Pilar Quinteros
Janus' Fortress Folkestone
Pilar Quinteros has created a new work for Waterfronts, for the town of Folkestone, co-commissioned with Creative Folkestone Triennial as part of England’s Creative Coast.
‘Janus Fortress: Folkestone’ is a new multifaceted work located on the cliff-top overlooking the town. In ancient Roman religion and myth, Janus is the god of beginnings, gates, transitions, time, duality, doorways, passages, frames and endings, usually depicted with two faces.
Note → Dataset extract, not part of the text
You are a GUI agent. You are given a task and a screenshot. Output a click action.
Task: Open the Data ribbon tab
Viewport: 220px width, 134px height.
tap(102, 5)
Quinteros’s sculpture, which likewise presents two faces — one faced inland and the other gazing at the sea — symbolises the duality of borders: of looking outwards while protecting inwards, a dichotomy that the pandemic has made extremely pronounced.
The large sculpture is made out of a carefully calibrated plaster composite that resembles the chalk cliffs nearby, and its substance is similarly susceptible to weather and to human interaction, liable like the eroding cliff face to disintegrate over time. Quinteros cedes sculptural control to her materials through her work’s built-in fragility and metamorphosis, and in this way her work suggests an acceptance of mortality and of not being able to control life. It is, she says, “a monument to uncertainty”.
‘Janus Fortress Folkestone’ is also part of the 2021 Folkestone Triennial, ‘The Plot’, and the work will form part of a procession that ends the exhibition — and closes England’s Creative Coast — at the end of October.
Explaining the ideas behind her work, Quinteros states: “For much of human history it was believed that we lived in a world of binary nature, of opposites. Working for Waterfronts for England’s Creative Coast, and the specific location of Folkestone makes me think of that region of the country and its history being an important border, as a place of simultaneous entries and exits. It is a precise place to think about supposed opposites and what can be in the middle. Art, I think, opens that possibility.”
Pilar Quinteros’s art is underpinned by an abiding interest in public spaces, the way they function and the diversity of human behaviour within them. She experiments with both structure and material, testing the boundaries, resilience and resistance of fragile and unstable substances and how these transform over time.
‘Janus’ Fortress Folkstone’ is also part of Folkestone Triennial 2021
About the artist
Pilar Quinteros (B. Santiago, Chile, 1988) lives and works between Santiago (Chile) and Buenos Aires (Argentina). She works across drawing, sculpture, performance and video, often using cheap or recycled construction materials that are deliberately delicate and degradable. Physical labour and construction are central to the work, all undertaken by the artist and documented throughout the process in photography and video. Her projects often involve interventions in public space and consider the continual destruction and disappearance of what is taken for granted and to provide a bridge to imagining unexplored worlds.
Selected exhibitions include El Faro del Progreso (Beacon of Progress), Gabriela Mistral Contemporary Art Gallery, Santiago; Amigos do Movimento Perpétuo (Friends of Perpetual Movement), Leme Gallery, São Paulo (both 2017); 32nd São Paulo Biennial – Live Uncertainty (São Paulo, Brazil, 2016); Oopart, Art Space Sagrada Mercancía, Santiago (2016); Cementerio Indio (Indian Cemetery), Sala de Arte CCU, Santiago; and Ephemeral replacement of a previous state, Carlos/Ishikawa, London (2015). She was a winner of AMA Scholarship 2018 for a three months residency at Gasworks, London; special mention of the jury at the 31st Biennial of Graphic Arts of Slovenia(2015); finalist of the Future Generation Art Prize 2014; Winner of the third place of CCU Art Fellowship (2013) and winner of the Jean-Claude Reynal Scholarship 2012 (French Foundation in conjunction with the Museum of Fine Arts in Bordeaux).